- _THE EXERCISE_
Substitute "symbol" for every occurrence of "icon" in the records below and reproduce them with nothing else changed. Omit the pictures from your answer.

- _Data records_
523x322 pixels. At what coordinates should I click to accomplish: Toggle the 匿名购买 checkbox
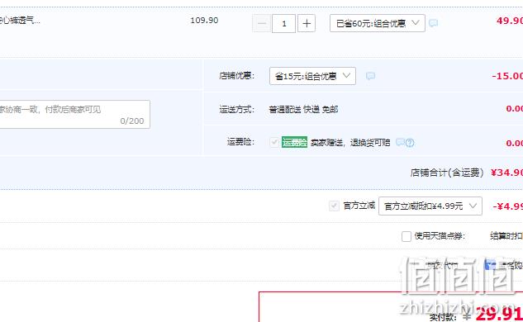click(x=490, y=265)
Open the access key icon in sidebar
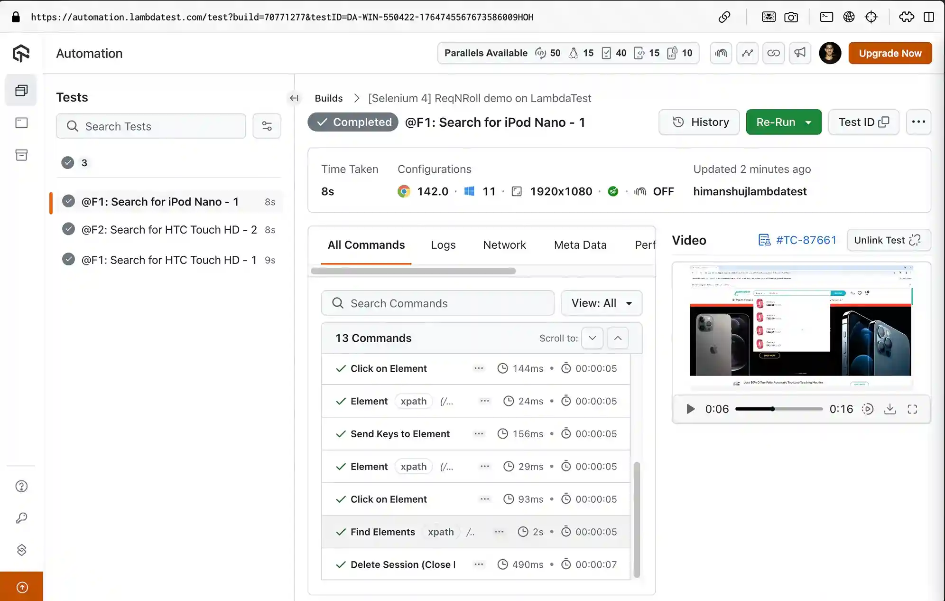Image resolution: width=945 pixels, height=601 pixels. [21, 518]
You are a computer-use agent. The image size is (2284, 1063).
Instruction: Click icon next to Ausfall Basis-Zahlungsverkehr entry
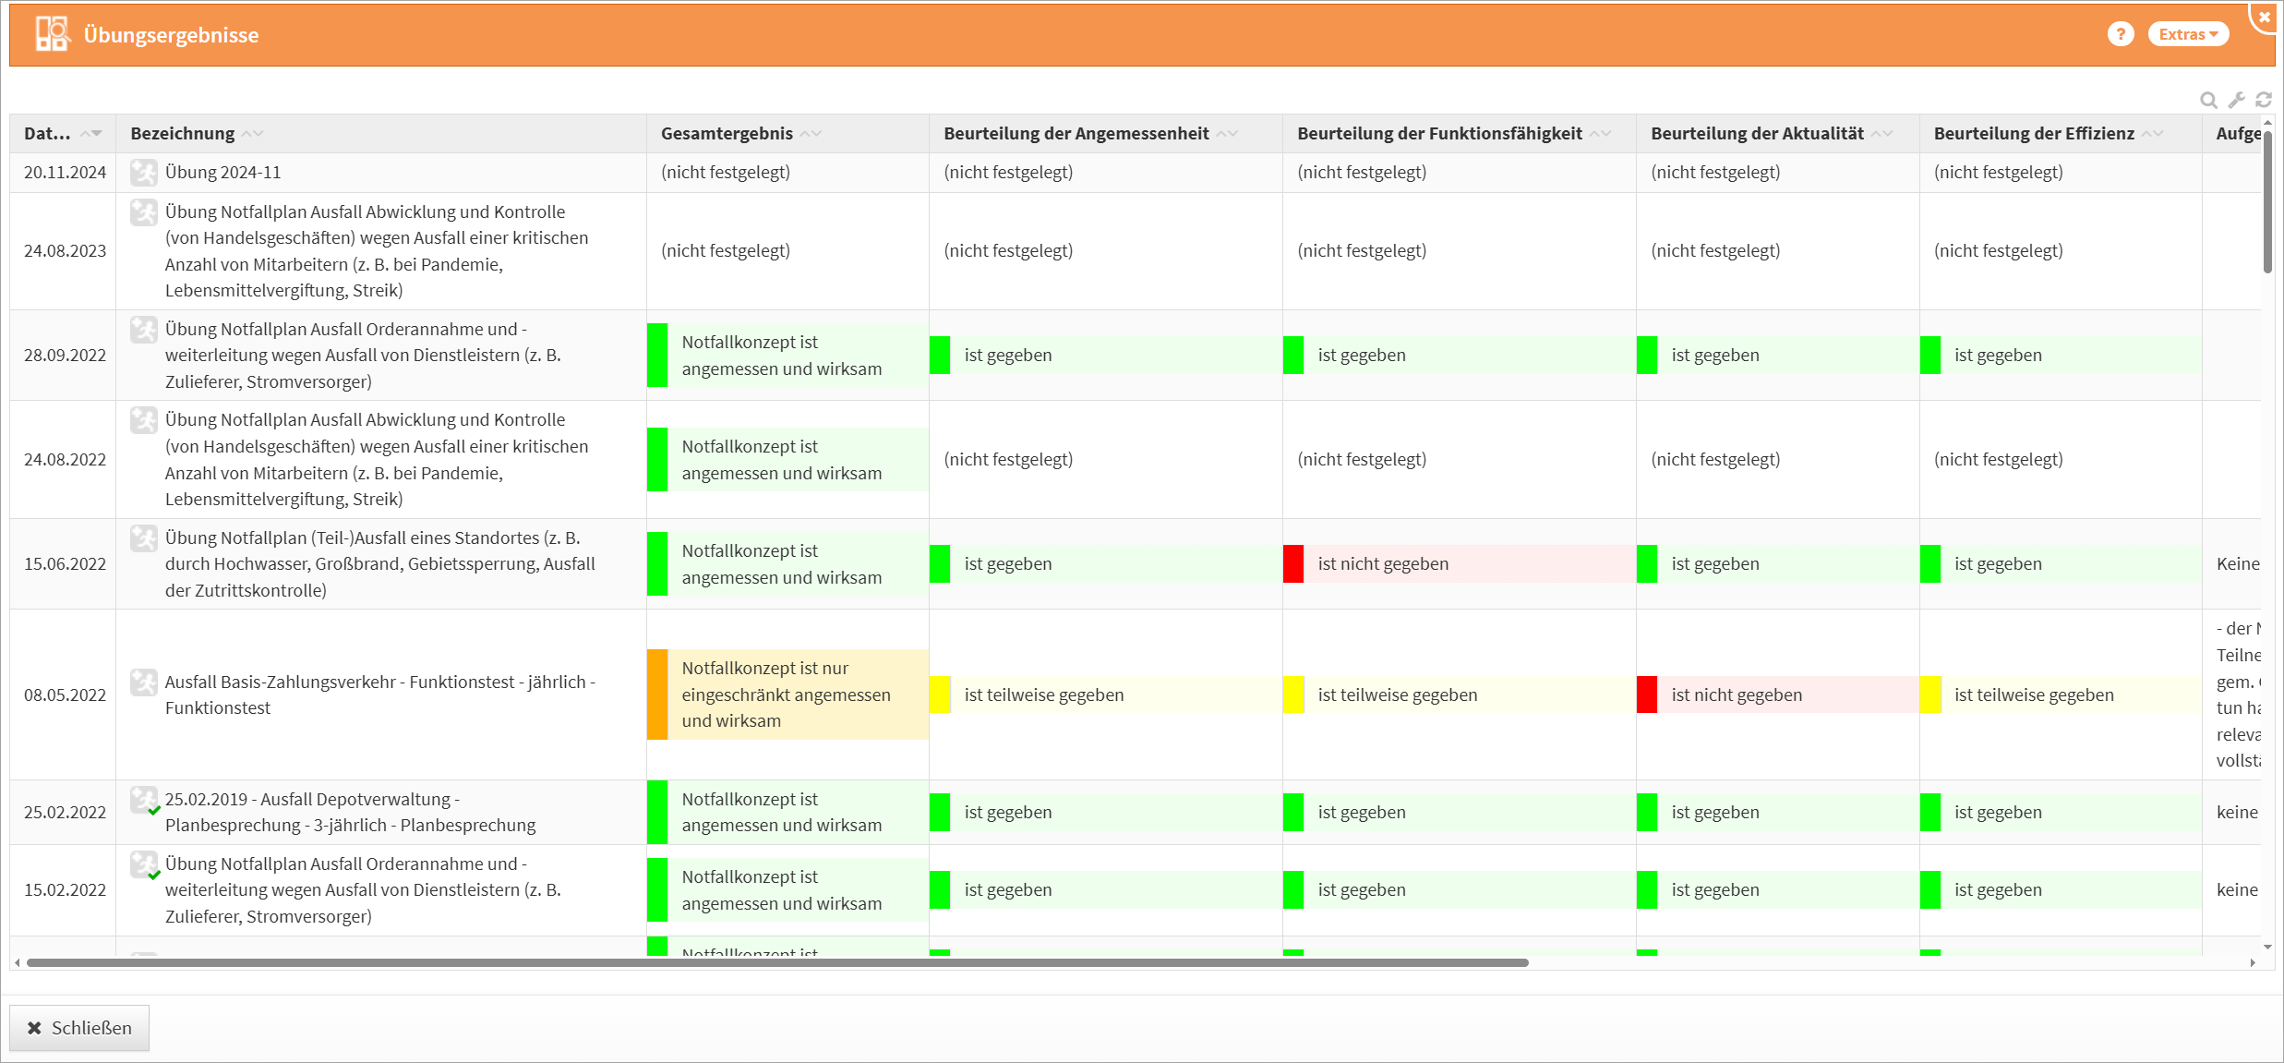pyautogui.click(x=144, y=682)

- _EXERCISE ANSWER_
523x322 pixels. At what coordinates should I click to accomplish: Toggle the 匿名购买 checkbox
click(x=490, y=265)
Open the access key symbol in sidebar
Image resolution: width=945 pixels, height=601 pixels. [21, 518]
You are a computer-use agent. The image size is (2284, 1063).
Instruction: Click symbol next to Ausfall Basis-Zahlungsverkehr entry
pyautogui.click(x=144, y=682)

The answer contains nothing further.